Stored data entries
────────────────────

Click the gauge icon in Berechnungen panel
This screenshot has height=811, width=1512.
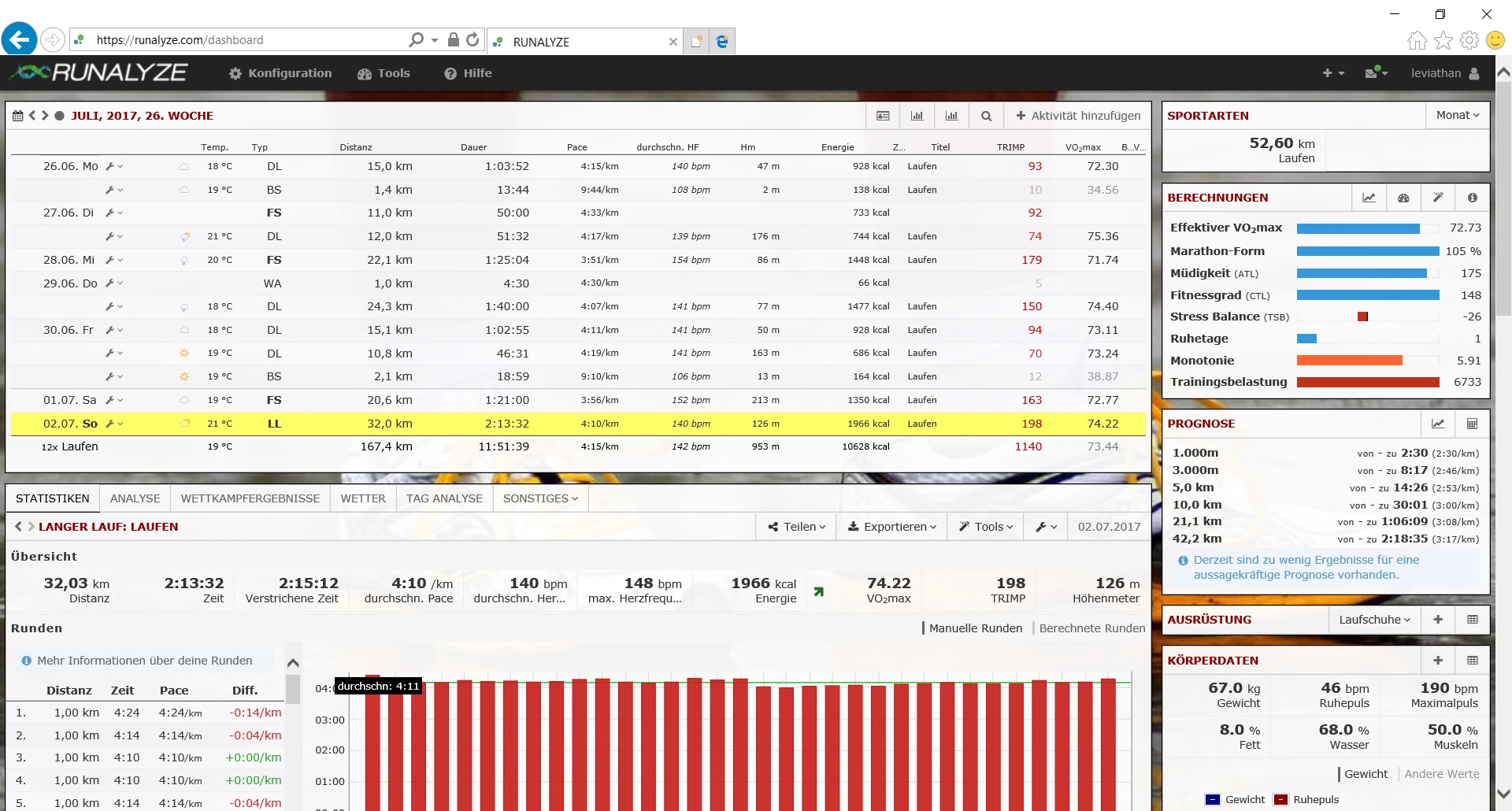1403,198
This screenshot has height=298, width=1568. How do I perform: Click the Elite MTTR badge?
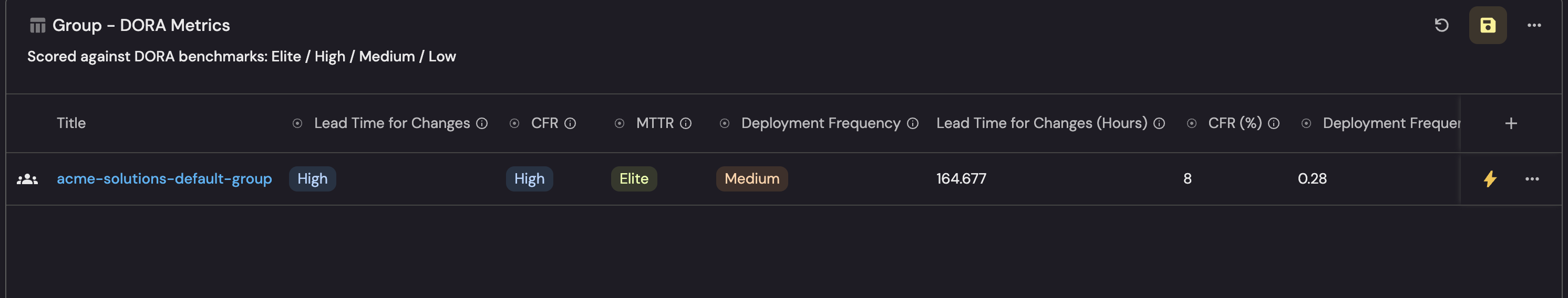point(634,179)
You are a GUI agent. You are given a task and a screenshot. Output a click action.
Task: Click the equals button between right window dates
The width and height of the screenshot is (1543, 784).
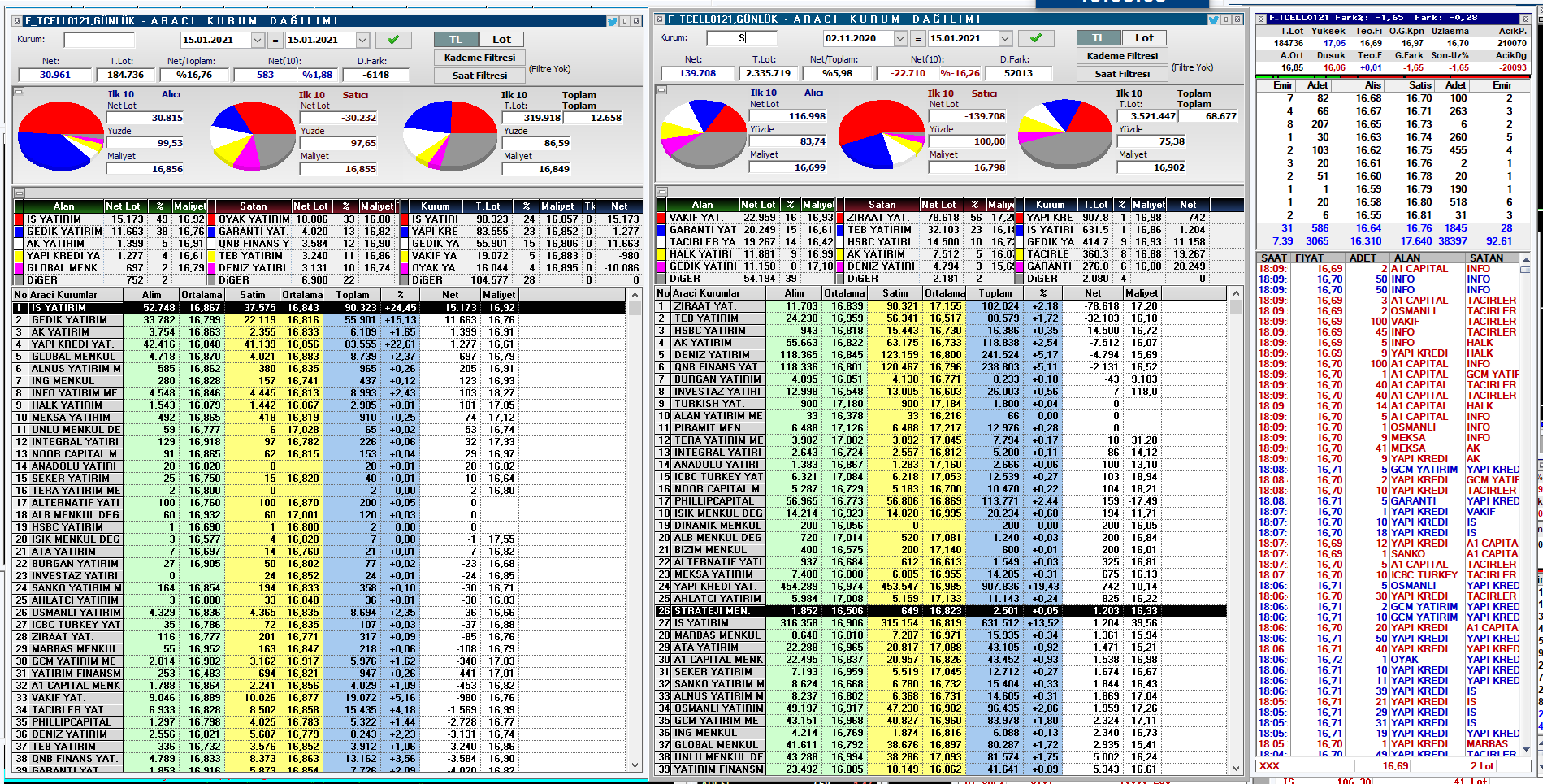[x=917, y=38]
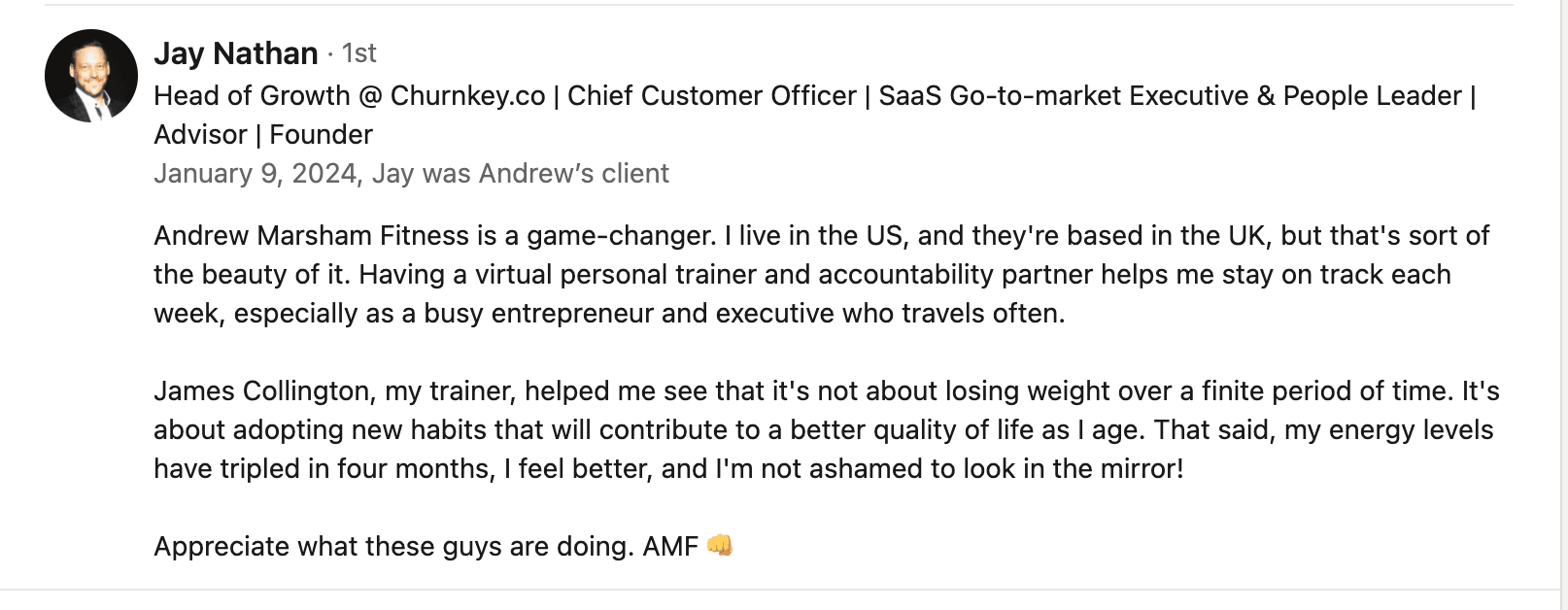Click the "AMF" text before emoji
The height and width of the screenshot is (610, 1568).
(670, 547)
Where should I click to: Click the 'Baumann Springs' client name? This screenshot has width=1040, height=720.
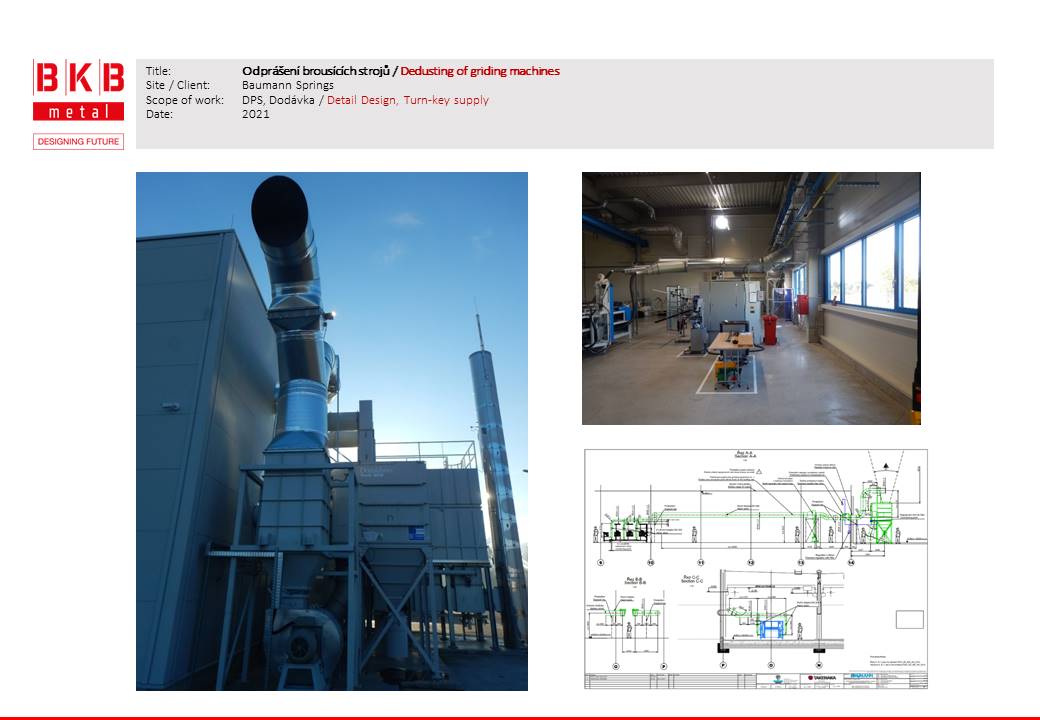(288, 86)
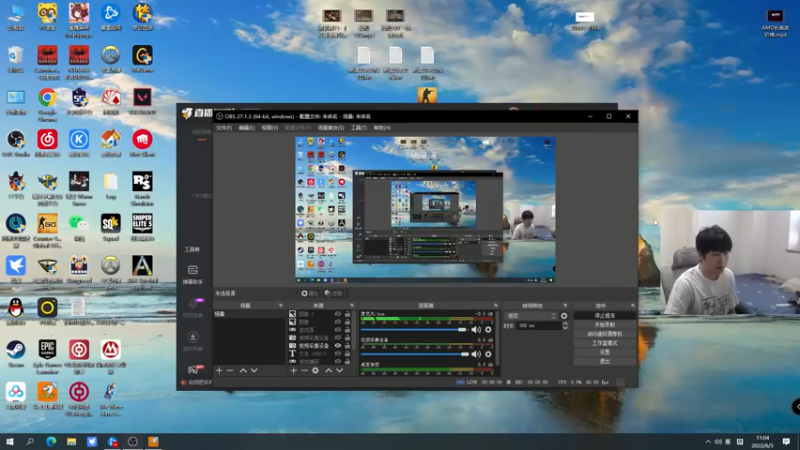
Task: Hide the first source via eye icon
Action: click(337, 314)
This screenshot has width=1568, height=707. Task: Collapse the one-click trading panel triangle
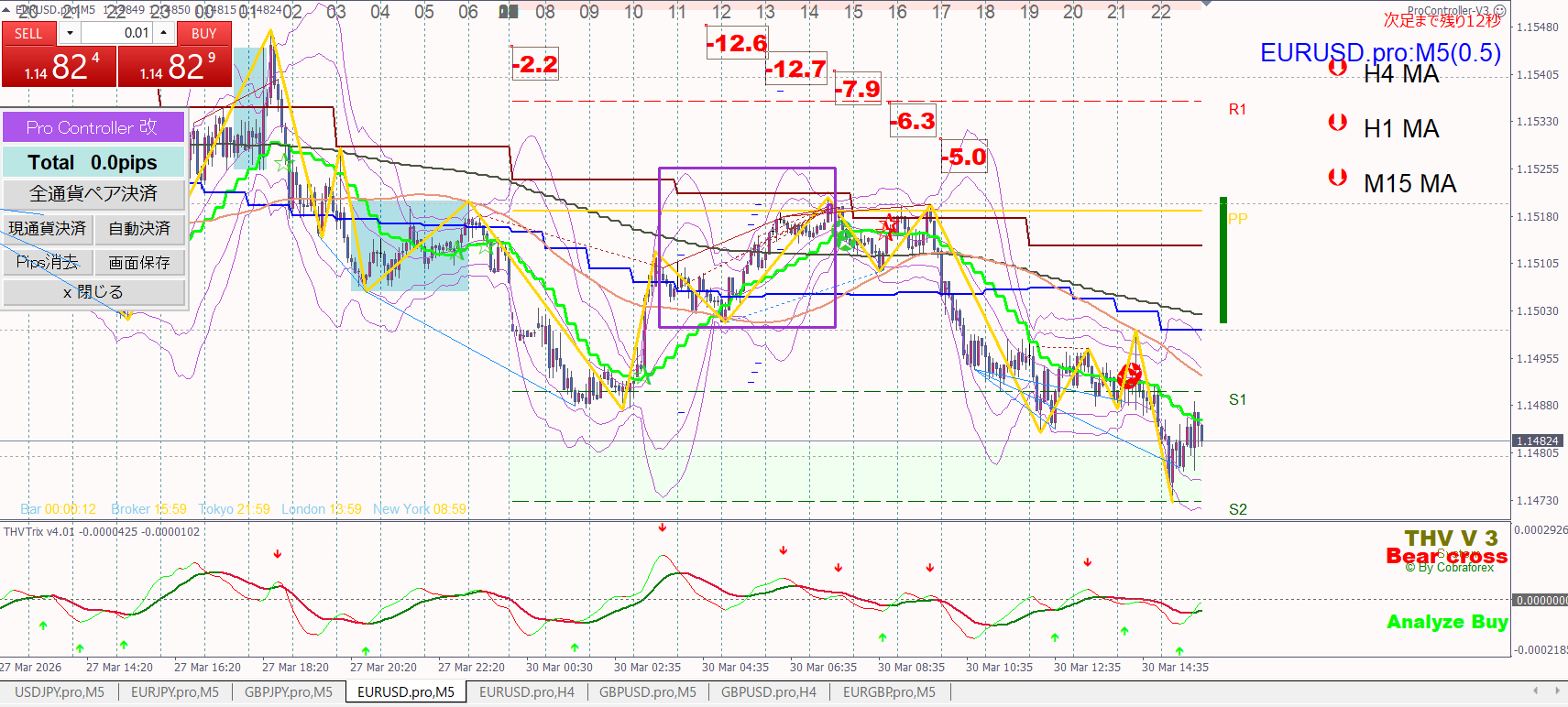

────────────────────

What to work on ▸ Word for word, print all of the data; skip the pictures.

Solution to this exercise ▸
Click the gauge icon in Berechnungen panel
This screenshot has height=811, width=1512.
1403,198
This screenshot has height=298, width=1568. How do I perform: Click the Elite MTTR badge?
point(634,179)
You are a GUI agent. You are given a task and a screenshot. Output a click action.
Task: Click the equals button between right window dates
The width and height of the screenshot is (1543, 784).
[x=917, y=38]
Click the "AMF" text before emoji
The height and width of the screenshot is (610, 1568).
(670, 547)
Where should I click to: Click the 'Baumann Springs' client name? This screenshot has width=1040, height=720.
(288, 86)
Task: Hide the first source via eye icon
Action: click(337, 314)
This screenshot has width=1568, height=707. Task: Collapse the one-click trading panel triangle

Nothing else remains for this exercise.